>>>

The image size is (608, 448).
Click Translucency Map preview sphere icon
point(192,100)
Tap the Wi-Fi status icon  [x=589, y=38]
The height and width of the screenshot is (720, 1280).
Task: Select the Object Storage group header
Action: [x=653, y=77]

<<<

Extract the full listing above without alteration.

→ **Your solution**:
The image size is (608, 448).
Click Translucency Map preview sphere icon
point(192,100)
Tap the Wi-Fi status icon  [x=589, y=38]
The height and width of the screenshot is (720, 1280).
Task: Select the Object Storage group header
Action: [x=653, y=77]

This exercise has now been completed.